6. William Carlos Williams, 'Peace on Globe'.

This poem from ane of America'due south greatest modernist poets looks to the stars for its discipline – and, specifically, the constellations. Whilst Orion'due south sword glistens and the serpent writhes, all is peaceful and calm on globe.

The poem, with its recurring refrain to 'sleep condom till tomorrow', might be thought of equally a lullaby.

7. Sara Teasdale, 'Peace'.

Sara Teasdale (1884-1933) was an American lyric poet whose work is often overlooked in discussions of twentieth-century American poetry. Yet at its all-time, Teasdale'due south piece of work has a lyricism and beauty which can rival that of many poets of her time. Hither she meditates on the calm that a deep peace brings:

Peace flows into me
Every bit the tide to the puddle by the shore;
It is mine forevermore,
Information technology ebbs not back similar the bounding main …

8. Rupert Brooke, 'Peace'.

The opening sonnet in the short sequence of poems Brooke wrote under the title '1914', nigh the outbreak of the Showtime World War, this poem reflects the jingoistic spirit that was prevalent at the beginning of that conflict: Brooke sees the state of war as his generation'south fourth dimension to smooth.

Of course, the sonnet has 'not anile well', as we say now; but there are some who now think Brooke was being ironic in these patriotic poems, then it's hard to tell what he himself thought.

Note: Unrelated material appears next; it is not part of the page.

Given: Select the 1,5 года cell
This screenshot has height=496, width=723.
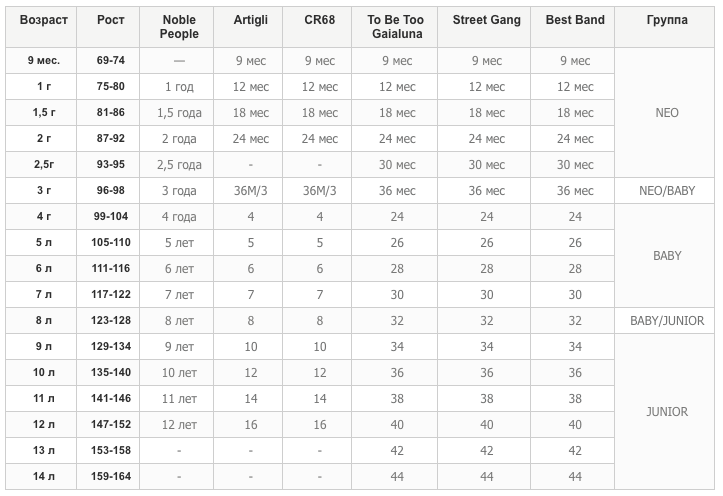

Still, the bulletin of the verse form seems to be that, paradoxically, war brings a kind of inner peace – a sense of laurels and duty and cocky-worth – which his generation needed, in 'a earth grown sometime and common cold and weary'.

The verse form offers a different take on the thought of 'peace' from other poems in this list, and contains the lines:

Oh! nosotros, who have known shame, we have found release there,
Where there'southward no sick, no grief, simply slumber has mending,
Zero broken save this trunk, lost simply breath;
Nothing to milkshake the laughing centre's long peace there
But only desperation, and that has catastrophe;
And the worst friend and enemy is but Expiry.

9. Patrick Kavanagh, 'Peace'.

The Irish poet (and novelist) Patrick Kavanagh (1904-67) really should be more widely read exterior of his native country than he is: he was a technical chief of many forms and wrote beautifully nearly the natural world as well as the people of Ireland. In 'Peace', he nearly seems to be channelling the spirit of the nineteenth-century nature poet John Clare.

10. Wendell Berry, 'The Peace of Wild Things'.

Let's conclude this pick of classic peace poems with a more recent instance, from the American poet Wendell Berry (built-in 1934).

Although the juxtaposition of 'peace' with 'wild' in the poem's title sounds almost contradictory, this short lyric powerfully captures the benefits of going among nature to forget out human habit of worrying or despairing virtually the future. Animals lack 'forethought' and don't waste fourth dimension worrying about the future; perhaps nosotros tin learn wisdom from them on that.

The writer of this article, Dr Oliver Tearle, is a literary critic and lecturer in English at Loughborough Academy. He is the author of, among others,The Secret Library: A Book-Lovers' Journey Through Curiosities of History  andThe Great War, The Waste Land and the Modernist Long Poem.